Cleavage and Isolation of Monomer


To cleave the monomer peptide from the resin and to remove side chain protecting groups on the peptide, the protected peptide resin was treated with a cleavage solution containing TFA:water:EDT:TIPS (87.5v:3.5v:8v:1v). The cleavage solution was chilled in the ice bath and thawed to room temperature before use. The cleavage reaction mixture was stirred for about 2 hrs at room temperature. The spent resin was filtered off and washed with a 90:10 mixture of TFA:water. The combined filtrates and washes were then precipitated into cold ethyl ether and centrifuged to collect the peptide. The ethyl ether was decanted, and the solid precipitate was washed three times with cold ethyl ether. The unpurified linear monomer was dried to constant weight under vacuum. TFA cleavage of this peptide resin resulted in a peptide with an Acm-protected Pen residues.


The unpurified monomer was analyzed by RP-HPLC Method 20-40-20 min (Phenomenex Aeris PEPTIDE 3.6 μ XB—C18 150×4.6 mm column), MPA: 0.1% TFA in water and MPB: 0.1% TFA in ACN). LC/MS was performed to verify the expected molecular weight of the linear monomer, and the observed MW of the main product was 1524.5±2 Da.

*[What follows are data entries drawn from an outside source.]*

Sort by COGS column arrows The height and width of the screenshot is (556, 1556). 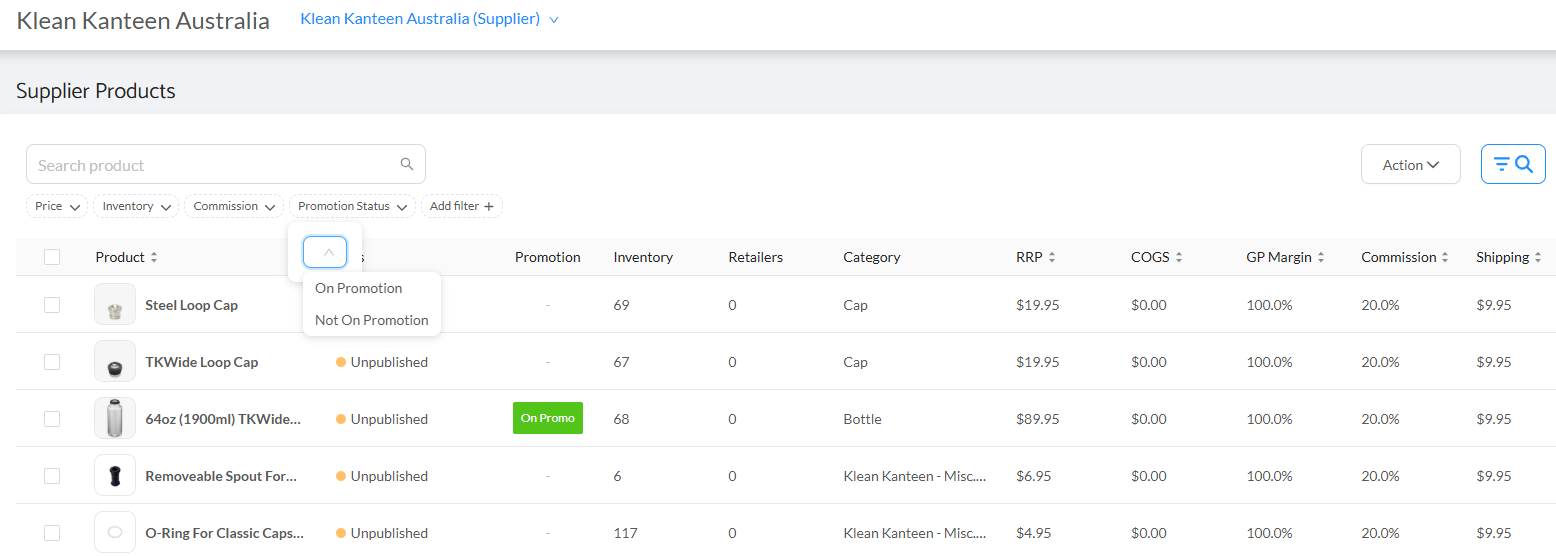pos(1179,258)
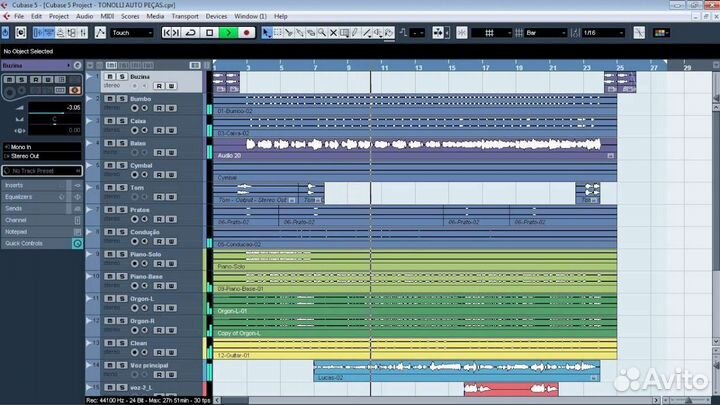
Task: Open the Equalizers section in inspector
Action: (x=20, y=197)
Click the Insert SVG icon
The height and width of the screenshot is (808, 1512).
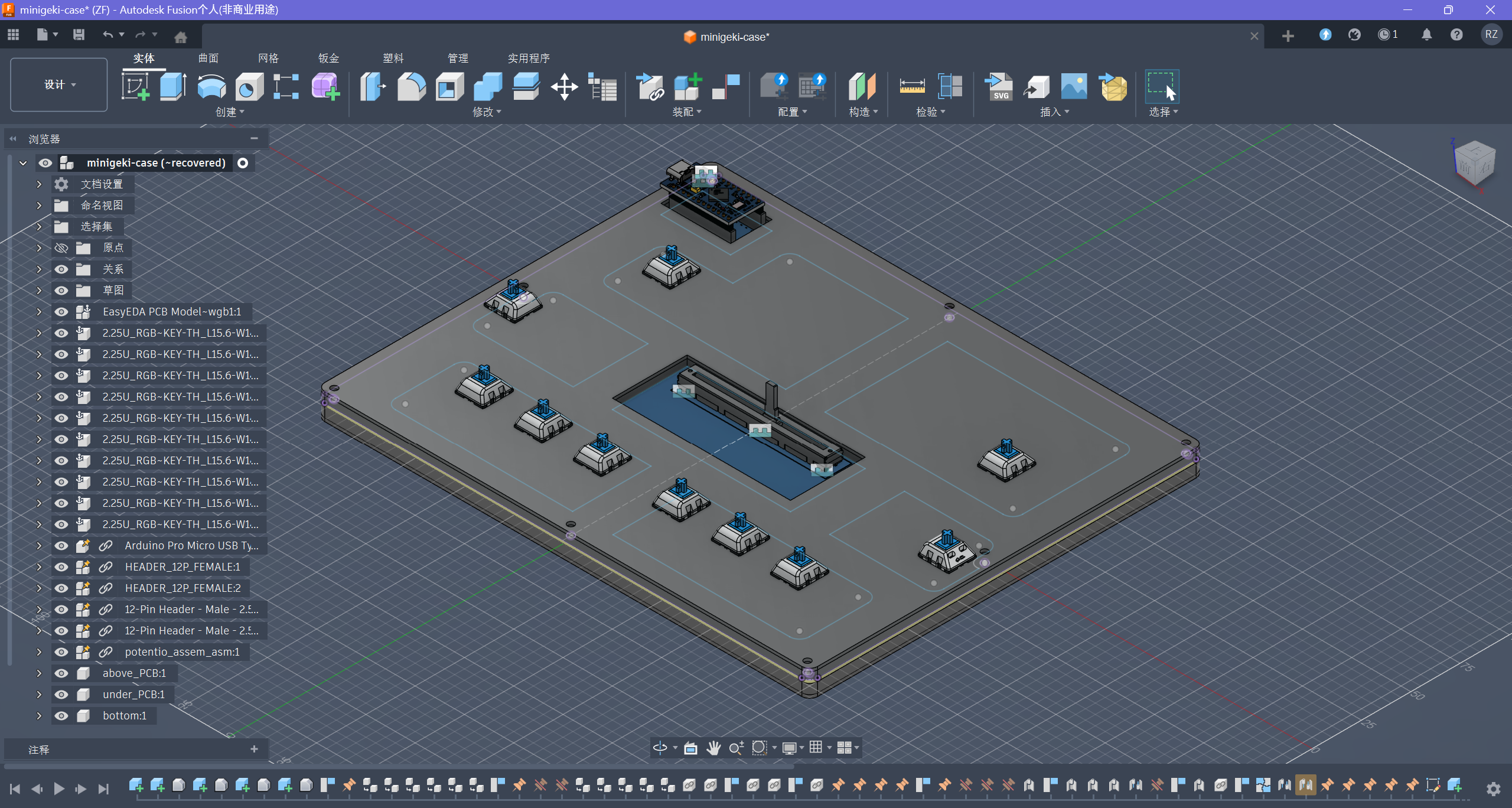click(x=999, y=87)
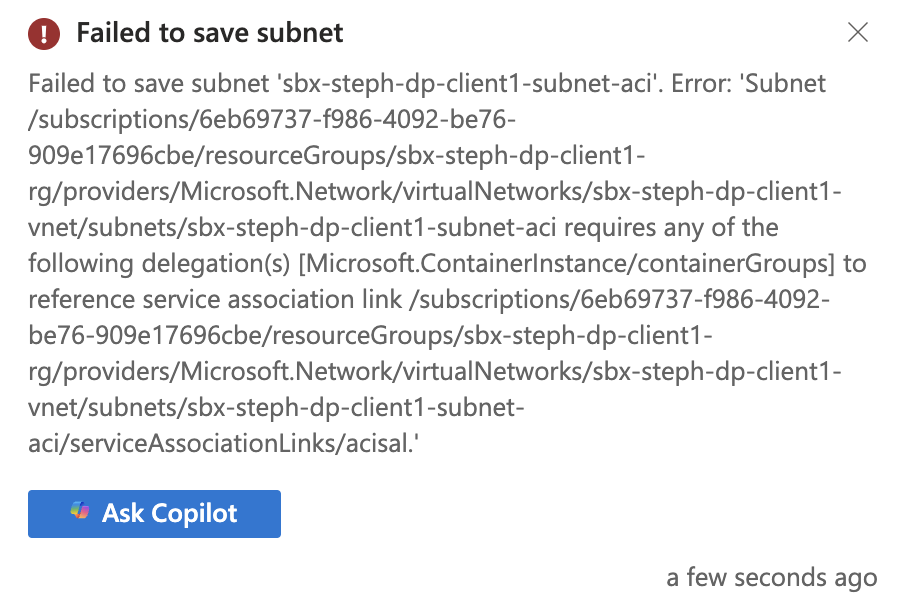Viewport: 904px width, 606px height.
Task: Click the Copilot logo in the button
Action: (80, 513)
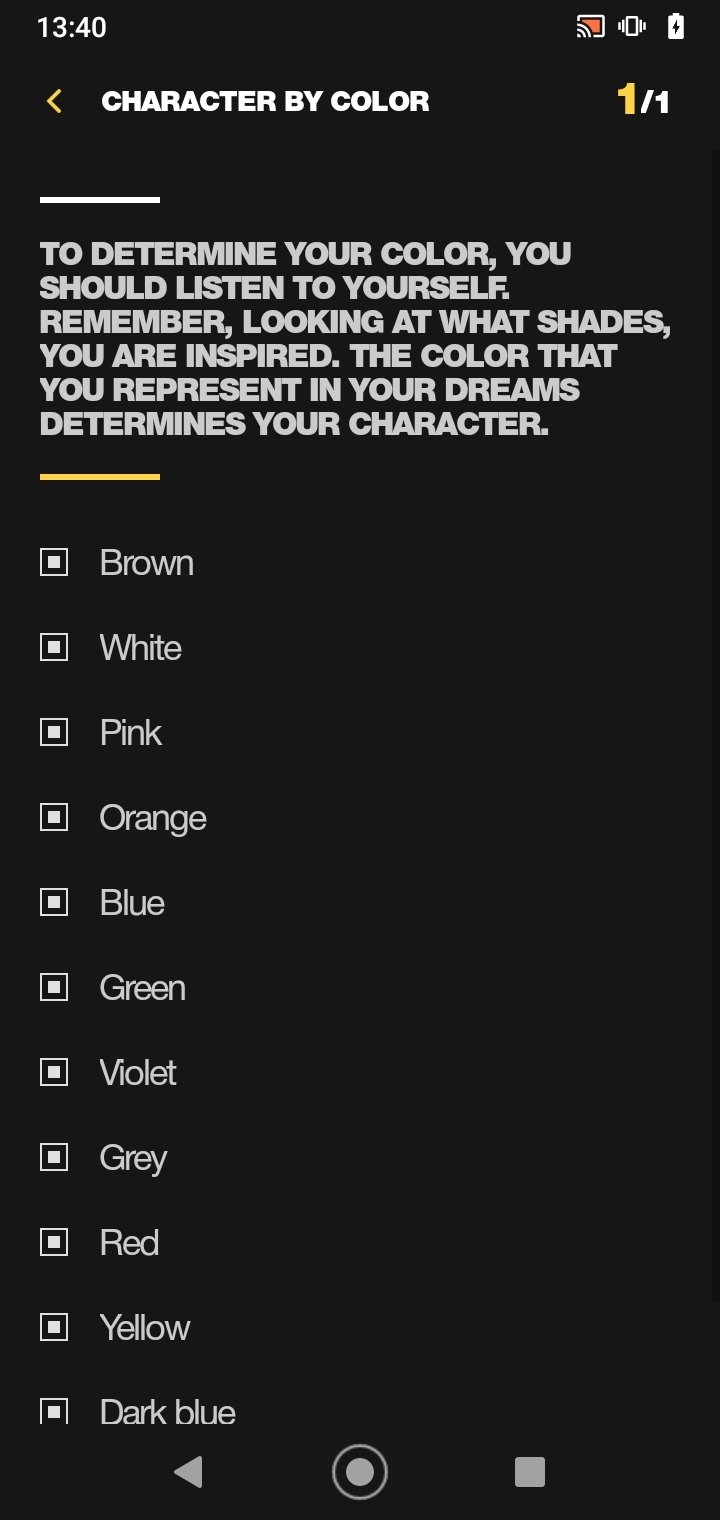Check the Brown checkbox
The width and height of the screenshot is (720, 1520).
54,562
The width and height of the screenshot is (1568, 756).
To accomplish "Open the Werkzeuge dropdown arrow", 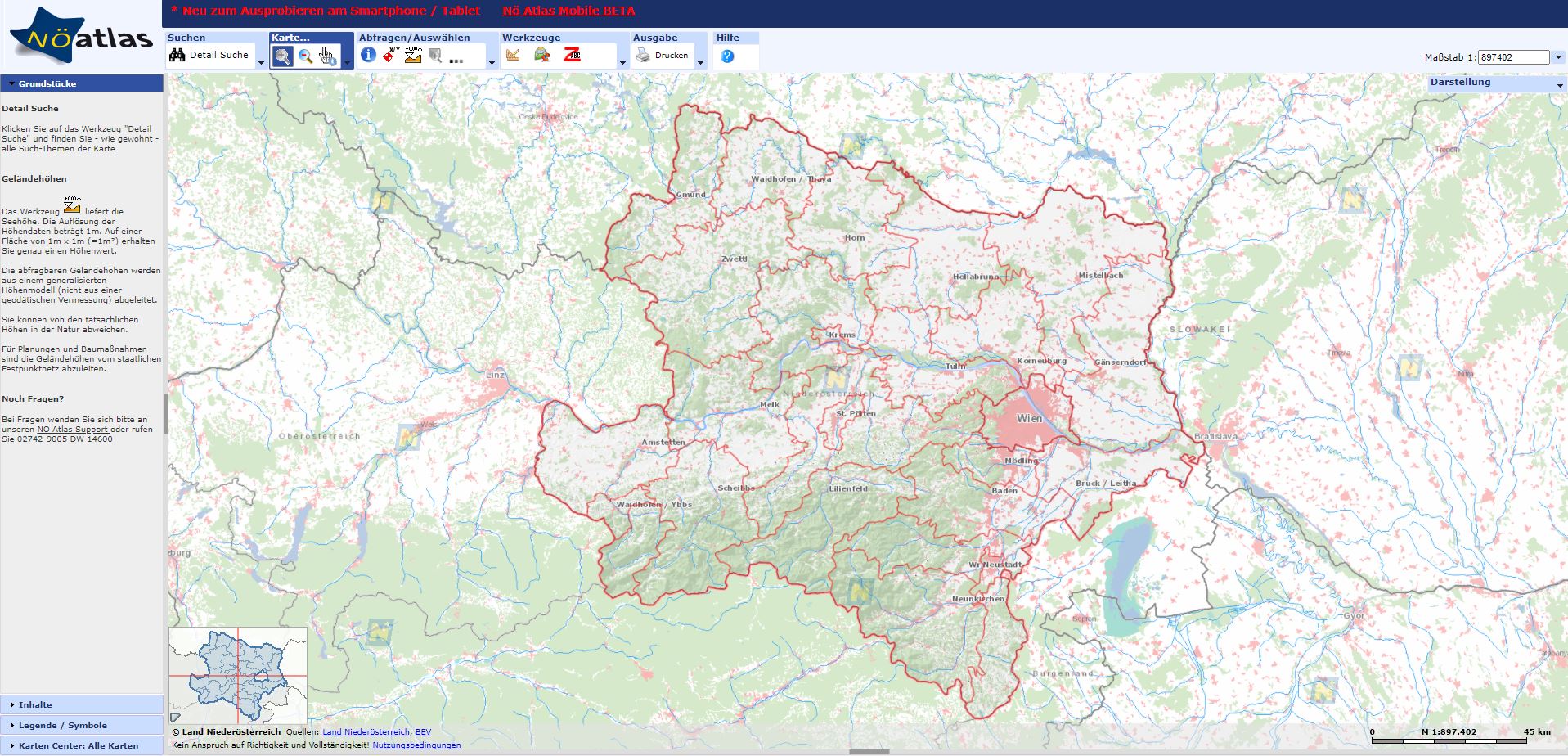I will coord(622,63).
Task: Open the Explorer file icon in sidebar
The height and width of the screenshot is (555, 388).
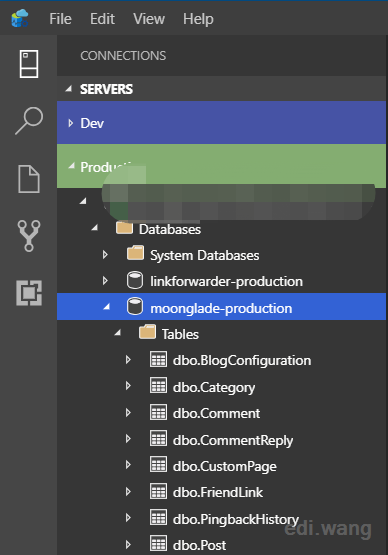Action: [x=29, y=179]
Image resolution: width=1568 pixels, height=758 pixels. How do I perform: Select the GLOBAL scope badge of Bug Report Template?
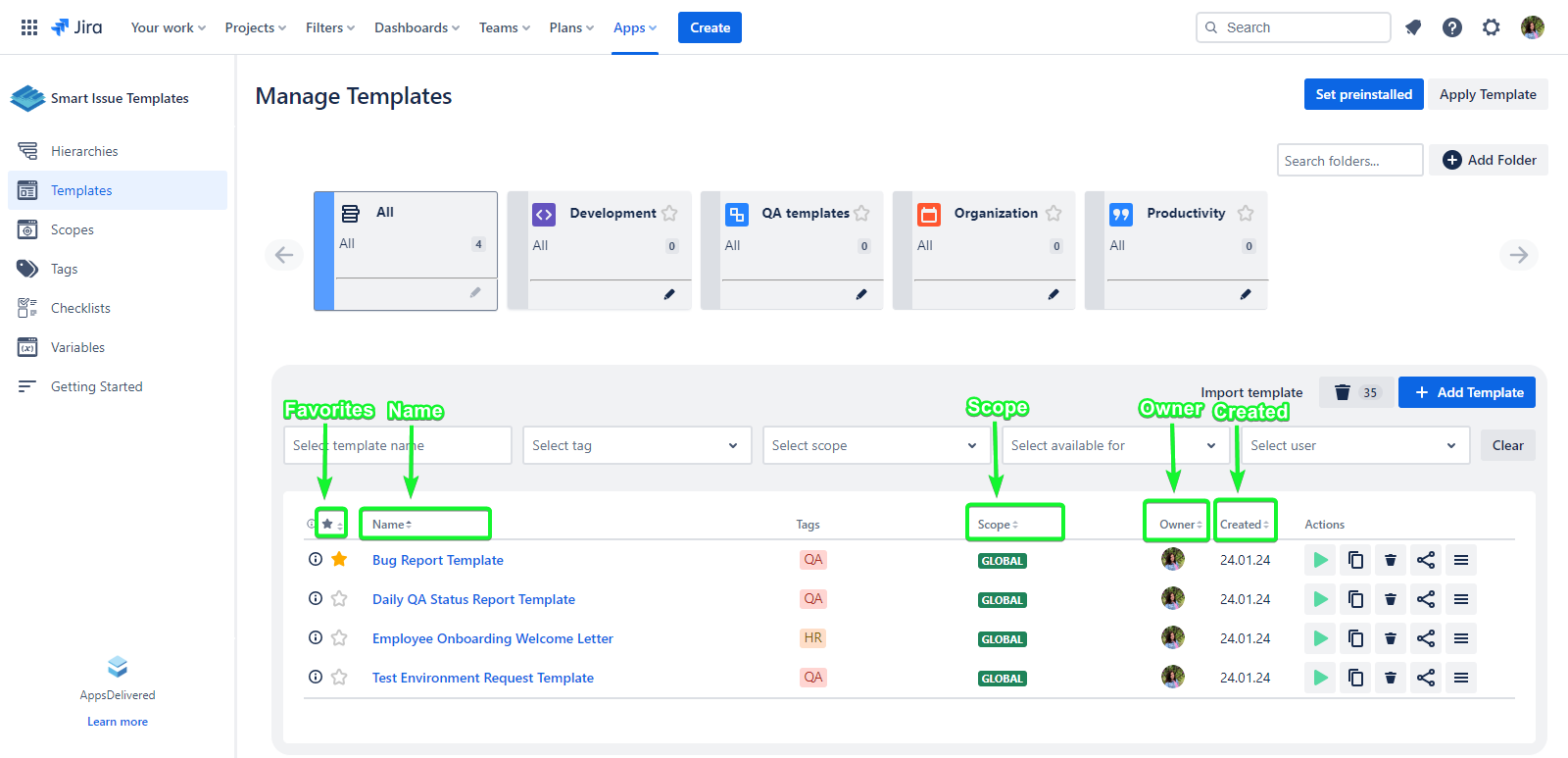click(1002, 561)
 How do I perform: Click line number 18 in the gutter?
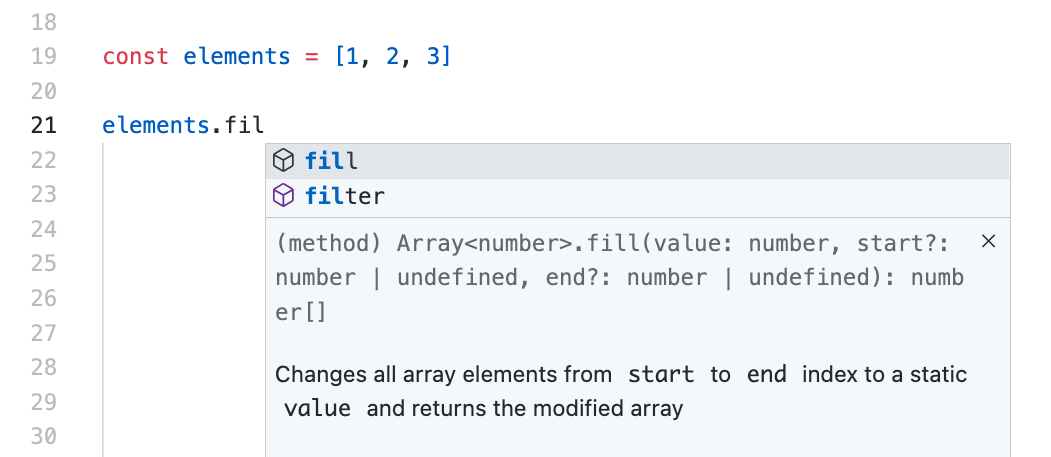(x=44, y=22)
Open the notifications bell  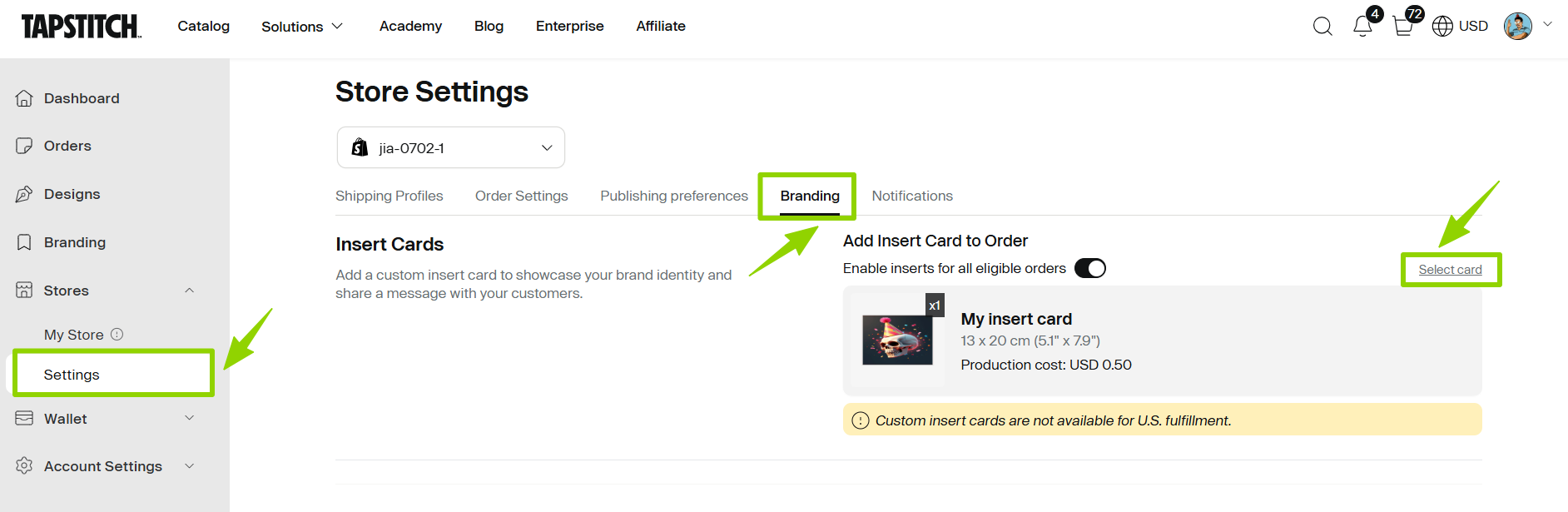[x=1362, y=27]
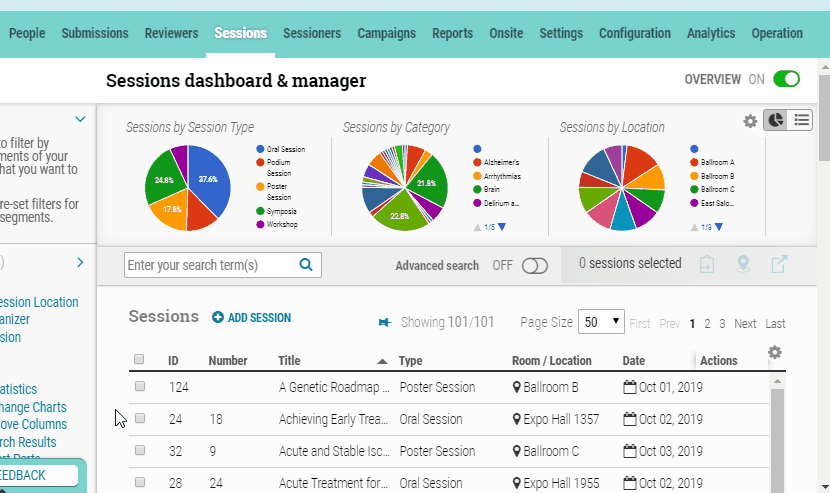Open table column settings gear
Screen dimensions: 830x493
pos(774,352)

Disulfide Bond Formation Pen(Acm)


The unpurified linear monomer was dissolved (3.0 gram scale) in 50:50 ACN:water, then diluted to 20:80 ACN:water at a concentration of 2 to 3 mg/mL. While stirring with a magnetic stirrer, a I2/MeOH solution was added until the solution turned dark yellow. When the yellow color faded out, additional I2/MeOH solution was added until the reaction mixture stayed a dark yellow to amber color. The reaction was monitored using LCMS and HPLC. When the reaction is completed (uncyclized monomer≤5% (Area %), approximately 30 to 45 minutes), the reaction was quenched with ascorbic acid until a colorless solution was obtained. The reaction mixture was diluted with water (final solution ˜10:90 ACN:water) and purified as discussed below.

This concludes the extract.